Senadores desmentem Renan e Randolfe sobre compra de vacina: “Havia um processo negocial em curso” (veja o vídeo)

15/05/2021 às 11:16 Ler na área do assinante

Em coletiva de imprensa, os senadores Marcos Rogério (Democratas-RO) e Luiz Carlos Heinze (Progressistas-RS) rebateram as narrativas dos integrantes da CPI da Covid-19, Renan Calheiros (MDB-AL), relator, e Randolfe Rodrigues (Sustentabilidade-AP), vice-presidente da Comissão. E também apontaram elementos cruciais do enfrentamento do coronavírus realizado pelo Governo Bolsonaro.

Os senadores afirmaram que os depoimentos mostraram que não houve qualquer negligência do Governo Federal nas negociações com a farmacêutica Pfizer para a aquisição de vacinas contra a Covid-19 no Brasil, como alegavam Renan e Randolfe.

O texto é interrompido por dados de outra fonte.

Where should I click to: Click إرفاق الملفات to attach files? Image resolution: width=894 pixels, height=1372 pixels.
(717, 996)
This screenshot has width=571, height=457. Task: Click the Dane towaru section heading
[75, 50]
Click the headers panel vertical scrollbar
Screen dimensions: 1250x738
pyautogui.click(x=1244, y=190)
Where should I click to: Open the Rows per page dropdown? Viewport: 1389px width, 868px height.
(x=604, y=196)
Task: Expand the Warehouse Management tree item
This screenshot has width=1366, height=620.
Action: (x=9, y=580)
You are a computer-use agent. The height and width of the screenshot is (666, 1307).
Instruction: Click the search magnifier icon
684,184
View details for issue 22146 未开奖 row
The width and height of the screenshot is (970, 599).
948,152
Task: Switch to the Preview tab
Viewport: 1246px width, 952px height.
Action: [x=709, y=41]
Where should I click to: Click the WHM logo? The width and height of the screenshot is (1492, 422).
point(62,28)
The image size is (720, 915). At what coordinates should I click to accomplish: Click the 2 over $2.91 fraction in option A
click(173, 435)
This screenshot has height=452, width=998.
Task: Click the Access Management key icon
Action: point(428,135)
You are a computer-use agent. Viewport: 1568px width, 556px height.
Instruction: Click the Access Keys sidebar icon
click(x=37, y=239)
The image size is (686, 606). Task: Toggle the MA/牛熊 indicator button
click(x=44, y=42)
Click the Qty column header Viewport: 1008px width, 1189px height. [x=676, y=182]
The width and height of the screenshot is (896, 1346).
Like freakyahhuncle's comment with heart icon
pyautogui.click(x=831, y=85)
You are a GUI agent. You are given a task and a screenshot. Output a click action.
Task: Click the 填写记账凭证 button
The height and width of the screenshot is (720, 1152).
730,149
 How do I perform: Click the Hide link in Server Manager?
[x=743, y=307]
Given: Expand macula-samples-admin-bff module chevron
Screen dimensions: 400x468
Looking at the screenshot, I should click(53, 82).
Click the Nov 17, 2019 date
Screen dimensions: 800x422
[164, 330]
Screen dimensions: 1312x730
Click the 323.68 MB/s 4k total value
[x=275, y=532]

“O Ministério da Saúde estava tratando com a Pfizer. Não é verdade a afirmação de que não havia um processo negocial em curso! Segundo: não havia condições legais para se avançar no contrato nas condições das leis brasileiras naquele momento”, explicou Marcos Rogério, desfazendo as teorias dos oposicionistas. Os departamentos jurídicos do Ministério da Saúde, Advocacia-Geral da União (AGU) e Controladoria-Geral da União (CGU) aconselharam o presidente Jair Bolsonaro a não assumir todos os riscos por eventuais efeitos colaterais nas pessoas. A Pfizer se eximia dessa responsabilidade."

O Senador também enfatizou que a possibilidade de o Brasil ter tido vacinas em novembro do ano passado, sugerida pelo ex-ministro da Saúde, Luiz Henrique Mandetta, simplesmente, não existiu.

“Terceiro: a proposta ou promessa de entrega de vacina, ainda em dezembro, não encontra respaldo na questão cronológica. A Pfizer só tem a aprovação no FDA americano (Uma espécie de Anvisa dos EUA), na primeira quinzena de dezembro. E, só há pedido de registro na Anvisa, no início de fevereiro”, enfatizou.
“Como poderia estar vacinando em dezembro, se só há pedido de registro na Anvisa em fevereiro?”, questionou Marcos Rogério.

Heinze, por sua vez, abordou a forma como o ex-Ministro da Saúde, Eduardo Pazuello, será tratado na CPI.

“Ele tem que se apresentar e mostrar a realidade. Muitas coisas foram feitas e o pessoal não está falando. Os leitos de UTI pagos pelo Governo Federal mais que triplicaram. Ele tem que se apresentar e mostrar o que fez”, sugeriu.